- Source document
┄┄┄┄┄┄┄┄┄┄┄┄┄┄┄┄┄┄┄┄

With or Without the Subsidies, Obamacare May Fall Apart
The Obamacare subsidies depend on Halbig’s outcome, and whether millions of Americans can afford their healthcare plans depends on the subsidies. At least, that’s the narrative. Commentators warn of a coming “death spiral” of extraordinary costs and insufficient incoming premiums as people cancel their plans without the subsidies. But what they’re ignoring is that Obamacare is on track to fail regardless of what the court decides.
What people aren’t grappling with is that with or without the subsidies, health insurance under Obamacare is simply too expensive. The hundreds of pills and procedures every insurance plan is now federally required to cover has bloated premiums beyond what most Americans want to, or often can, pay. That’s why Obamacare subsidizes the plans.
The whole point of Obamacare was supposedly to make health insurance more affordable. The problem is that Obama’s promise that “If you like your plan, you can keep your plan,” never squared with his plan to replace so-called catastrophic care plans with comprehensive coverage. Companies can’t cover breast implants and Viagra for the same price as covering cancer and car wrecks only.
Subsidies were the answer for affordable care. The federal government pays up to 100 percent of the premiums for certain insurance plans for people with low incomes. In total, the administration claims 6.7 million people will receive tax credits to pay their premiums and 70 percent, or 4.7 million, are using a federal exchange.
However, even with Medicaid expansion and subsidies, Obamacare still failed spectacularly to reduce premiums. Instead of reducing what every American family pays for health insurance by $2,500 per year, as candidate Obama promised in 2008, insurance premiums increased for millions of Americans once Obamacare made their existing plans illegal. Families can expect to pay 32% more per year to stay covered under Obamacare. And that’s with the subsidies.
Money for subsidies has to come from somewhere. Here’s where things really get tricky for Obamacare. The entire premise is that, even with subsidies, young, healthy people’s premiums will subsidize care for the sick and elderly. Turns out that young people don’t really want to do that. And why should they? The plan hoses young, relatively poor people right when they least need high bills for services they’re not using. And it helps older, relatively rich people who should be able to afford the care they need.
Nick Gillespie and Veronique de Rugy have pointed out for Reason magazine that today’s seniors are far wealthier than today’s young adults. While, 36% of millennials are still living under their parents’ roof, 83% of elderly households own a home. Poverty rates for those over 65 years of age are much lower than most other demographics. Households headed by people 65 or older have 22 times the wealth of households headed by people under 35.

┄┄┄┄┄┄┄┄┄┄┄┄┄┄┄┄┄┄┄┄

- Given records
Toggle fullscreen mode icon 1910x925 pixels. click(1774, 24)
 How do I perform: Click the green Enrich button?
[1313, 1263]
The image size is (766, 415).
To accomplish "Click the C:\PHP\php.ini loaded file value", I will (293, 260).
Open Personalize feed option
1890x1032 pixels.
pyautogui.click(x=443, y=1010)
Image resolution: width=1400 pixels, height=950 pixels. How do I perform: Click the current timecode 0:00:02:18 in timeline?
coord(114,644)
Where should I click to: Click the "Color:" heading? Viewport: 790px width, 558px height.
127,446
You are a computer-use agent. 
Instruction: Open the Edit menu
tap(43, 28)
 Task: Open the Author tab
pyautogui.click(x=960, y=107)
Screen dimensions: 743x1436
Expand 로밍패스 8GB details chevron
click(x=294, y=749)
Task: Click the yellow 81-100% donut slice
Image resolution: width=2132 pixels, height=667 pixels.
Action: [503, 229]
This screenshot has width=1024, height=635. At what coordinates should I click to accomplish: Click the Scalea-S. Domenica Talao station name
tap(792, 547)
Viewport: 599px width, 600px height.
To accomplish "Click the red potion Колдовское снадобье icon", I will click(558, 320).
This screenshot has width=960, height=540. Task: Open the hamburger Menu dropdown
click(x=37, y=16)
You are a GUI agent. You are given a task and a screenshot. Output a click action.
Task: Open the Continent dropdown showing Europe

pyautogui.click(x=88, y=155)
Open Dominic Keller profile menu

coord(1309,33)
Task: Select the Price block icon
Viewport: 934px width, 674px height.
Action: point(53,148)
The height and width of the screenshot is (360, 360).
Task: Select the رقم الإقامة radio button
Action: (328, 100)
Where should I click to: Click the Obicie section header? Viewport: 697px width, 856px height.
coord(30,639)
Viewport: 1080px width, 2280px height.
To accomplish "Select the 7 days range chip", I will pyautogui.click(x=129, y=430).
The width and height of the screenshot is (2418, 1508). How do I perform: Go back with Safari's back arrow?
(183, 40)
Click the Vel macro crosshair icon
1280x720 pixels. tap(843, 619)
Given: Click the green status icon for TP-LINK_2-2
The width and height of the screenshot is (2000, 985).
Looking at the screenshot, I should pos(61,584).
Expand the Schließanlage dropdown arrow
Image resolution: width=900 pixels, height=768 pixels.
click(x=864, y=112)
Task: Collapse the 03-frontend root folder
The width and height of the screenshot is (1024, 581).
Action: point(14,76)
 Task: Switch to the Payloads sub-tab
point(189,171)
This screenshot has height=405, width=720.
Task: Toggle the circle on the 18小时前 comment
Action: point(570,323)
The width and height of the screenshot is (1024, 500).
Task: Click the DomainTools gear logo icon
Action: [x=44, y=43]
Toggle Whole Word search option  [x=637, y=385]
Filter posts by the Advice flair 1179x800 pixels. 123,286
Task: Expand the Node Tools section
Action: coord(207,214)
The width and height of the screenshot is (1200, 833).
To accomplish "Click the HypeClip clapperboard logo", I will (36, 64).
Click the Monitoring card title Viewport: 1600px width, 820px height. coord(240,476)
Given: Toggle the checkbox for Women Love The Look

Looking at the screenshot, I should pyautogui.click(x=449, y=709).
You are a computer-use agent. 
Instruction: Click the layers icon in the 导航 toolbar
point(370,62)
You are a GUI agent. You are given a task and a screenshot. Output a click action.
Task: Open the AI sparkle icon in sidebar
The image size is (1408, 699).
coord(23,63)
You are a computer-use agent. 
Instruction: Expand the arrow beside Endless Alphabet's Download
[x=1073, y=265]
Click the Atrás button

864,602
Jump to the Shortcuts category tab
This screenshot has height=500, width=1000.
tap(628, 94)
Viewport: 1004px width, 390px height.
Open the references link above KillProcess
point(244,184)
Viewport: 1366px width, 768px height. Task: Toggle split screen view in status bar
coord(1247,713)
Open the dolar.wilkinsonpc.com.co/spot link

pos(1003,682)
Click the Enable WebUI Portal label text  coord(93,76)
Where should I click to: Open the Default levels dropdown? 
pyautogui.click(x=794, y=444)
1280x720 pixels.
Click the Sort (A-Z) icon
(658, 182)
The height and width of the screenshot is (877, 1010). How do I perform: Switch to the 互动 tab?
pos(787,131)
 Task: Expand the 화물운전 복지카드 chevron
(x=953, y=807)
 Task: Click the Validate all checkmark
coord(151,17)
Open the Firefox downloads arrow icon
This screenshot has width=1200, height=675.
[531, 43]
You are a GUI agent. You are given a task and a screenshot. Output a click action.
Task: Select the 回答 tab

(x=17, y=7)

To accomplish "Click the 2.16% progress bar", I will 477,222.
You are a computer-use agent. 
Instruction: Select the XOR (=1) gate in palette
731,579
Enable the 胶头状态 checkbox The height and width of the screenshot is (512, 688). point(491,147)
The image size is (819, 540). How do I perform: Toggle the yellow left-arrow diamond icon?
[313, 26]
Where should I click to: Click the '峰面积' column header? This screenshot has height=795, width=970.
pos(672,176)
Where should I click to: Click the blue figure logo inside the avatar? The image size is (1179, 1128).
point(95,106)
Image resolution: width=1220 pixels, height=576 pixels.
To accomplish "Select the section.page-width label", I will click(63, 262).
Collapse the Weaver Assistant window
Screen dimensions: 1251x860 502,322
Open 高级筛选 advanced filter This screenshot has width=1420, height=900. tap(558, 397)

┄┄┄┄┄┄┄┄┄┄┄┄┄┄┄┄┄┄┄┄

- What to do
Could you return the passage of the Obamacare article above, word for word, starting at "Money for subsidies" and ending at "care they need."?

- Result of the task
Money for subsidies has to come from somewhere. Here’s where things really get tricky for Obamacare. The entire premise is that, even with subsidies, young, healthy people’s premiums will subsidize care for the sick and elderly. Turns out that young people don’t really want to do that. And why should they? The plan hoses young, relatively poor people right when they least need high bills for services they’re not using. And it helps older, relatively rich people who should be able to afford the care they need.